Credit: © Art 4 Science

Humans don’t like being alone, and their genes are no different. Together we are stronger, and the two versions of a gene — one from each parent — need each other. Scientists at the Max Planck Institute for Molecular Genetics in Berlin have analysed the genetic makeup of several hundred people and decoded the genetic information on the two sets of chromosomes separately. In this relatively small group alone they found millions of different gene forms. The results also show that genetic mutations do not occur randomly in the two parental chromosome sets and that they are distributed in the same ratio in everyone.

In 2001 scientists announced the successful decoding of the first human genome. Since then, thousands more have been sequenced. The price of a genetic analysis will soon fall below the 1,000 dollar mark. Given this rapid pace of development, it’s easy to forget that the technology used only reads a mixed product of genetic information. The analytical methods commonly employed do not take into account the fact that every person has two sets of genetic material. “So they are ignoring an essential property of the human genome. However, it’s important to know, for example, how mutations are distributed between the two chromosome sets,” says Margret Hoehe from the Max Planck Institute for Molecular Genetics, who carried out the study.

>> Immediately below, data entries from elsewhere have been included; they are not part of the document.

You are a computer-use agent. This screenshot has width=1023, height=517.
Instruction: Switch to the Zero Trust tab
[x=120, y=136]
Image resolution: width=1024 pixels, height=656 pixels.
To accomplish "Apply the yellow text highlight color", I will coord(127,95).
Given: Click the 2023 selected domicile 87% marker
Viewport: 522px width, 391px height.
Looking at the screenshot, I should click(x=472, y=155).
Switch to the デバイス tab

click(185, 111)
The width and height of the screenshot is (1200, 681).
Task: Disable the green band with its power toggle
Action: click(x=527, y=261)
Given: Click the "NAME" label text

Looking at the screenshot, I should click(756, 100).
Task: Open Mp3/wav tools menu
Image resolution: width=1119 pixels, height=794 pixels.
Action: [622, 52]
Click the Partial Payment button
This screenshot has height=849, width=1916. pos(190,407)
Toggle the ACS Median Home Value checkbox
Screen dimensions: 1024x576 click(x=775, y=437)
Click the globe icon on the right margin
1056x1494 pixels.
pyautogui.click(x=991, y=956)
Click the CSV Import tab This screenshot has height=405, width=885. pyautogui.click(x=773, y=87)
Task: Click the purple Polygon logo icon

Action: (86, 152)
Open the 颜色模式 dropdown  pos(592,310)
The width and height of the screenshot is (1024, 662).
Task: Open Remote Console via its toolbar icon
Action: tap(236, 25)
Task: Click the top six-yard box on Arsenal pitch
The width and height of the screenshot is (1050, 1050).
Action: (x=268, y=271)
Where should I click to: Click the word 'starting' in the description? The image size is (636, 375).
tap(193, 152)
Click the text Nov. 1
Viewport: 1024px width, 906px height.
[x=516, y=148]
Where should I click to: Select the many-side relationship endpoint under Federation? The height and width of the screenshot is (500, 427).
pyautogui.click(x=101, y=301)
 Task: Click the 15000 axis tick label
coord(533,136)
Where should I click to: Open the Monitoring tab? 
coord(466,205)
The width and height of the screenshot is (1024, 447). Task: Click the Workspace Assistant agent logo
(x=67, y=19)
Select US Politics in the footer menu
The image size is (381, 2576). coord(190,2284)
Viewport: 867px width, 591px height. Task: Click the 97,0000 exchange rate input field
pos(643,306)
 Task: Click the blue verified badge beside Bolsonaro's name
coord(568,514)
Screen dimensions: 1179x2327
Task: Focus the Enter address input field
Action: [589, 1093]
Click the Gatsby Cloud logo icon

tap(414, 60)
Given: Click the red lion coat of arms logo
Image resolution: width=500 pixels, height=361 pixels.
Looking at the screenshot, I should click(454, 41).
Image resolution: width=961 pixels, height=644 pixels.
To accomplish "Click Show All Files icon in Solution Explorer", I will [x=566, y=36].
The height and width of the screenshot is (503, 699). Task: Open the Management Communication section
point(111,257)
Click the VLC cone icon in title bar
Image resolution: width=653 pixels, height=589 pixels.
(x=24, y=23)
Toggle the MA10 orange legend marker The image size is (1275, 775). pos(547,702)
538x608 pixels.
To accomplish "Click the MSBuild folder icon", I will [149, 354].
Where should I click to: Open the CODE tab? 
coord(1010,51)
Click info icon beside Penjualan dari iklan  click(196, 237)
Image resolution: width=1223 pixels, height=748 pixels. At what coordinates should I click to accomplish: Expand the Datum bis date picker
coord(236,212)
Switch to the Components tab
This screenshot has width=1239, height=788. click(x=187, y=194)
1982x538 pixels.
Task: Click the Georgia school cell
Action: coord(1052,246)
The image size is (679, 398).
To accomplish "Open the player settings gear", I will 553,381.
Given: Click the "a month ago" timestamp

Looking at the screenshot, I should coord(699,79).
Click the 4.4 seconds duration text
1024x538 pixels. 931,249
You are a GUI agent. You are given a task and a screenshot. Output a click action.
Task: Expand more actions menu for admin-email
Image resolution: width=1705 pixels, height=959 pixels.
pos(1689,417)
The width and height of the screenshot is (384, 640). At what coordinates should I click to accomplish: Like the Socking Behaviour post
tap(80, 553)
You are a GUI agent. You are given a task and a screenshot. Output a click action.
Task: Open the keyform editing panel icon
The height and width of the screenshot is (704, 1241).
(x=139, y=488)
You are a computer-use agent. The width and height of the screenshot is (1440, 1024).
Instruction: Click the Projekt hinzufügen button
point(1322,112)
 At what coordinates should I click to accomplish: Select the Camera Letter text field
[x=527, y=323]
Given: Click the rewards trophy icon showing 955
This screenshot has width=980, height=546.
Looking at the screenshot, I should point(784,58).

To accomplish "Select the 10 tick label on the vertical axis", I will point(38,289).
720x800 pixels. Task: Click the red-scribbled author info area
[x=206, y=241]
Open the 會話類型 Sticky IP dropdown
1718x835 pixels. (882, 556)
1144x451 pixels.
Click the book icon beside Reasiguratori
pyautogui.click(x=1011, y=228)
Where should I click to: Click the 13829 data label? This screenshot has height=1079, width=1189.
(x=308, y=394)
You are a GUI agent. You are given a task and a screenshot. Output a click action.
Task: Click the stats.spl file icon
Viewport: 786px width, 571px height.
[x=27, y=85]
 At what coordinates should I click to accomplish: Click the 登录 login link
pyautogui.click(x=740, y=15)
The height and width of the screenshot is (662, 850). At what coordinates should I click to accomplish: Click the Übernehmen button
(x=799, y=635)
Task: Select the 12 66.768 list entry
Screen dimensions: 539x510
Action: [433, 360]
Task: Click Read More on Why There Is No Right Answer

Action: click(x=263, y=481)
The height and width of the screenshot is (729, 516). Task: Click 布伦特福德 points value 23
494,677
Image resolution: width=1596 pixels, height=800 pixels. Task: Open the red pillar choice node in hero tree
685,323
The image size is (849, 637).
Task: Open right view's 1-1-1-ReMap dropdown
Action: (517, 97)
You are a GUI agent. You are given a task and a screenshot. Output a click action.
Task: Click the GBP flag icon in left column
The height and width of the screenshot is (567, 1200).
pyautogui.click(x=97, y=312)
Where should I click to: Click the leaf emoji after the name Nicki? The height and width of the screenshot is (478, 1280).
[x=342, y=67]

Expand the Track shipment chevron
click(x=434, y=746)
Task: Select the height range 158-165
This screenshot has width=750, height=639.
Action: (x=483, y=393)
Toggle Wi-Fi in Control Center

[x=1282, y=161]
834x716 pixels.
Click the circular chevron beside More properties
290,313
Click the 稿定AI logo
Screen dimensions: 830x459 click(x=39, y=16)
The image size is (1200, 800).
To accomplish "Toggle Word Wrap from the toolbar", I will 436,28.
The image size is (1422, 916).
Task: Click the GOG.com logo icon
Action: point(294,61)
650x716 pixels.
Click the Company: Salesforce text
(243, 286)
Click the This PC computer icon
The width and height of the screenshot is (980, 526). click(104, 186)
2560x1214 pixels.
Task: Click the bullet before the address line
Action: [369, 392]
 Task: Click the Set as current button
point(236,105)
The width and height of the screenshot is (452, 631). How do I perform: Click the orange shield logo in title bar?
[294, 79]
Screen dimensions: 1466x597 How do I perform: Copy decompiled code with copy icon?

Hoehe and her team have developed molecular genetic and bioinformatic methods that make it possible to sequence the two sets of chromosomes in a human separately. The researchers decoded the maternal and paternal parts of the genome in 14 people and supplemented their analysis with the genetic material of 372 Europeans from the 1000 Genomes Project. “Fourteen people may not sound like a lot, but given the technical challenge, it is an unprecedented achievement,” says Hoehe.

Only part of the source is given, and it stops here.